Arrestato un complice, sequestrate armi e munizioni
Ucciso in uno scontro – Un’operazione congiunta della Polizia di Stato e dell’Arma dei Carabinieri ha condotto, nella tarda mattinata di ieri, all’arresto di un uomo di 57 anni e al decesso di un secondo soggetto in seguito a uno scontro a fuoco. L’intervento si inserisce nelle attività di ricerca avviate per individuare i presunti responsabili del ferimento mortale del Brigadiere Legrottaglie.
Le operazioni, coordinate tra la Questura e il Comando Provinciale dei Carabinieri di Taranto, sono state condotte intensivamente nelle province di Taranto e Brindisi. Il personale del Commissariato di Grottaglie ha raccolto una segnalazione riguardante due uomini che si aggiravano a piedi in contrada Monache, in una zona di campagna. I sospetti, secondo la fonte, apparivano riconducibili ai ricercati.
Ucciso in uno scontro
Gli agenti della Polizia di Stato, in sinergia con una pattuglia della Compagnia Carabinieri di Manduria, si sono immediatamente diretti sul posto, riuscendo a localizzare i due uomini in pochi minuti. L’intervento si è concluso in pochi attimi con un conflitto armato. Durante lo scontro, uno dei soggetti è stato gravemente ferito. Nonostante l’intervento tempestivo dei sanitari del 118, l’uomo è deceduto poco dopo.
Il secondo individuo è stato fermato e trasferito presso la sede della Compagnia Carabinieri di Martina Franca. L’uomo risulta ora indagato per possesso illegale e ricettazione di armi clandestine e modificate, nonché di munizionamento per armi comuni da sparo.

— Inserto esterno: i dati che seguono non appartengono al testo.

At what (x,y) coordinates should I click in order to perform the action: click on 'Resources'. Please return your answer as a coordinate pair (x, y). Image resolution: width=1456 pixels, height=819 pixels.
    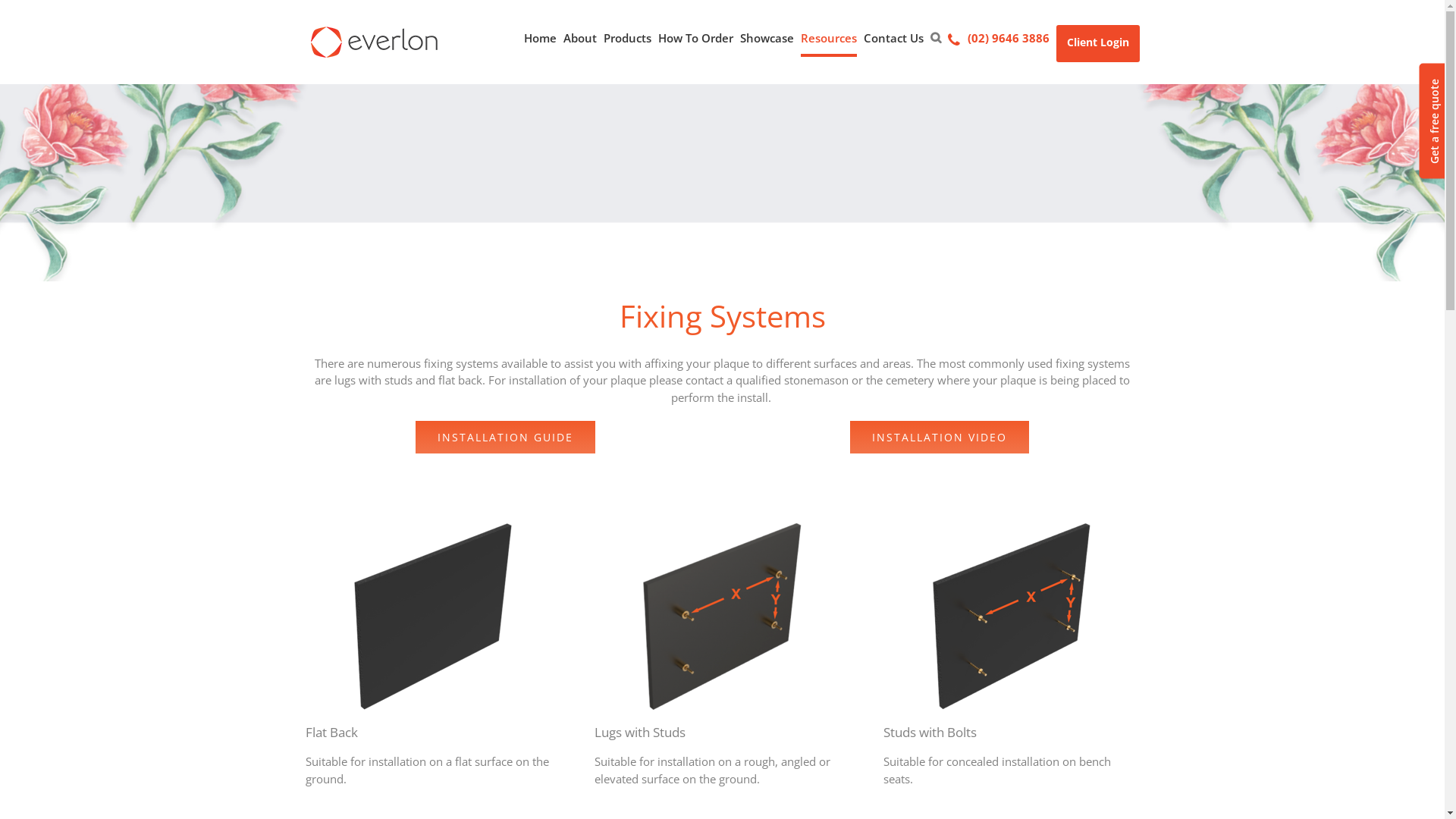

Contestualmente, le successive attività di perquisizione sono state estese all’abitazione e a un’attività commerciale riconducibili all’uomo arrestato. L’operazione è stata eseguita dagli agenti della Squadra Mobile – sezione Falchi – insieme al personale del Nucleo Investigativo di Taranto e allo Squadrone Eliportato Carabinieri Cacciatori di Puglia.
Durante le ispezioni sono state ritrovate numerose armi da fuoco, alcune modificate e prive di matricola, insieme a munizioni di vari calibri. Gli investigatori hanno sequestrato inoltre accessori utili al travisamento, targhe di autoveicoli e diversi telefoni cellulari, ritenuti elementi rilevanti per le indagini in corso.
È stata anche rinvenuta e messa sotto sequestro una pistola semiautomatica marca Beretta, modello 98/FS calibro 9×21, con la matricola abrasa. Si ritiene che l’arma in questione sia stata utilizzata dal soggetto deceduto durante lo scontro con le forze dell’ordine. Secondo le ipotesi investigative, potrebbe trattarsi della stessa pistola usata nella precedente sparatoria che ha coinvolto il Brigadiere Legrottaglie.
L’intera operazione si è svolta nell’ambito del più ampio dispositivo di sicurezza disposto sul territorio in seguito agli eventi che hanno portato al ferimento fatale dell’appartenente all’Arma. Le indagini proseguono per chiarire il ruolo dei soggetti coinvolti e verificare eventuali collegamenti con altri episodi criminali registrati nella zona nelle ultime settimane.
Il materiale sequestrato è attualmente al vaglio degli inquirenti, che intendono approfondire le origini delle armi e accertare la rete logistica e relazionale dei soggetti arrestati o coinvolti. L’inchiesta resta aperta, e ulteriori sviluppi sono attesi nei prossimi giorni in relazione anche ad altri potenziali complici o canali di approvvigionamento delle armi clandestine.